おいしい失恋の淹れかた~ここは恋し浜珈琲店~

 てっきりいつものように彼女が残していった荷物や渉の話の内容から答えを導き出すものだとばかり思っていたが、どうやら野乃にもこればっかりはわからないのか、それとも、渉が自分で結末を決めることに意味があると伝えたいのか、野乃は全権を渉に任せているような口振りだった。


「え、でも、そんな急に言われても……」


「渉さんも私と同じですね。怖がりで、意気地なしです。で、けっこう優柔不断」


「ええー……」


 なんとか体勢を立て直そうとするも、再びミニトマトのシロップ漬けに手を伸ばした野乃にぴしゃりと言い捨てられてしまい、また絶句するしかない。

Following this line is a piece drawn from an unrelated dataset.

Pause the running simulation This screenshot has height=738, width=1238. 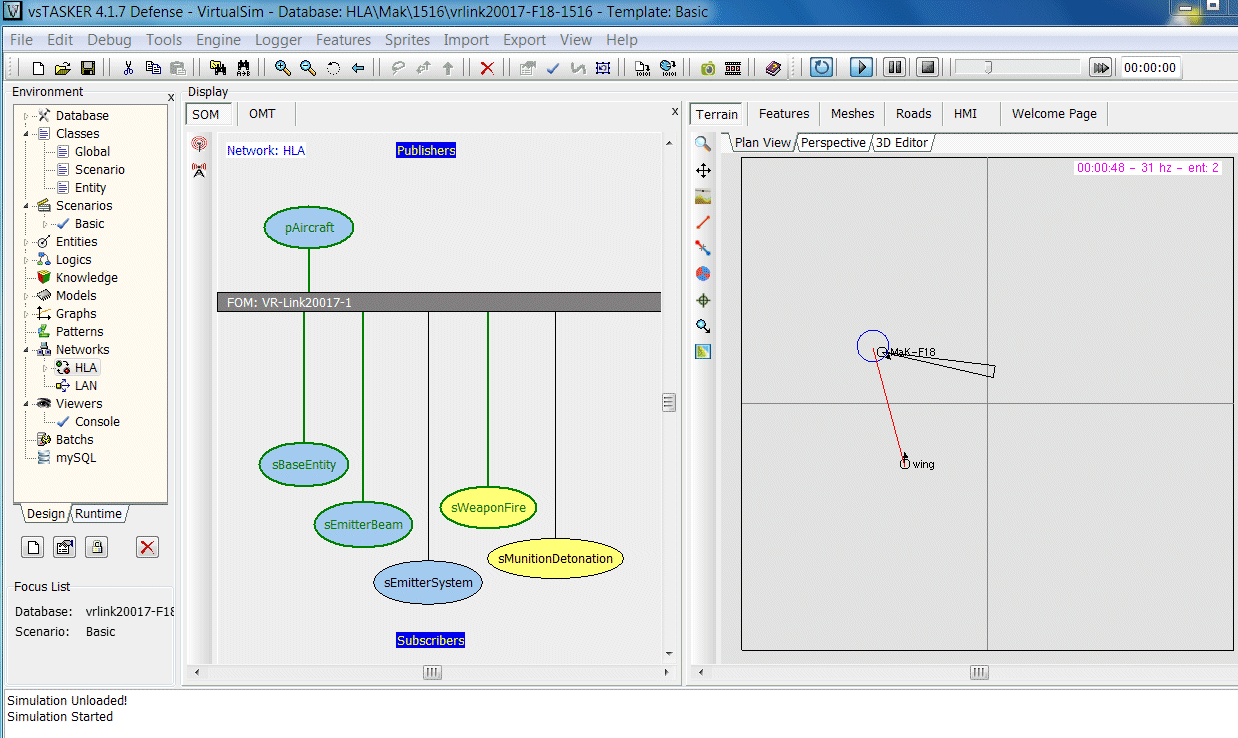click(x=895, y=67)
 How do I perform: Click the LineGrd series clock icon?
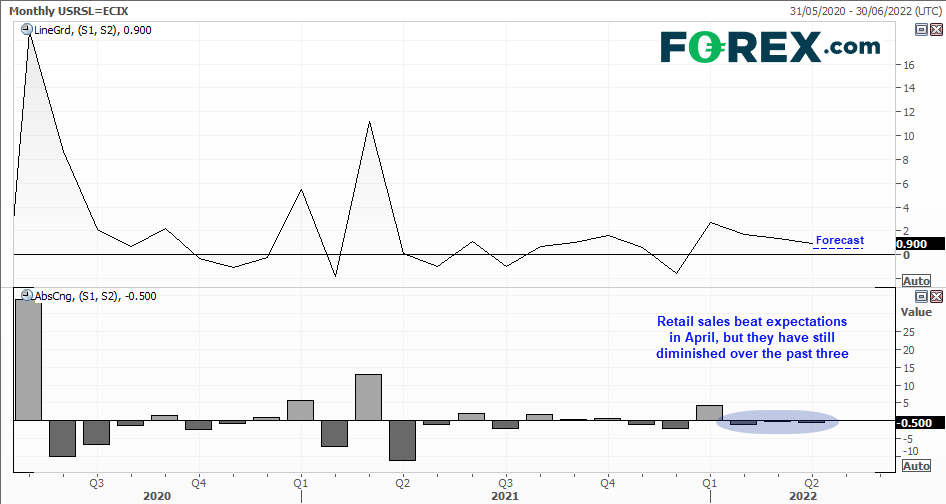[x=26, y=30]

 これは本当に、野乃は謎を解いてはくれない、ということなのだろうか。二年経ってもいまだに何もわからない状態なのに、そこからさらに結末を決めろというなんて……。


 元樹君に対してはなかなかドライだなと思ってきたが、まさか自分の身にも起こるとは思っていなかった渉だ。


「でも、気になることはありますから、少し調べてみようと思ってます」


 すると野乃は、頭を抱える渉に少し笑ってそう言う。


「調べたいこと……?」


「まだ秘密です」


「……そ、そうなんだ」


 しかし教えてくれる気も毛頭ないようで、渉は情けなく苦笑するしかない。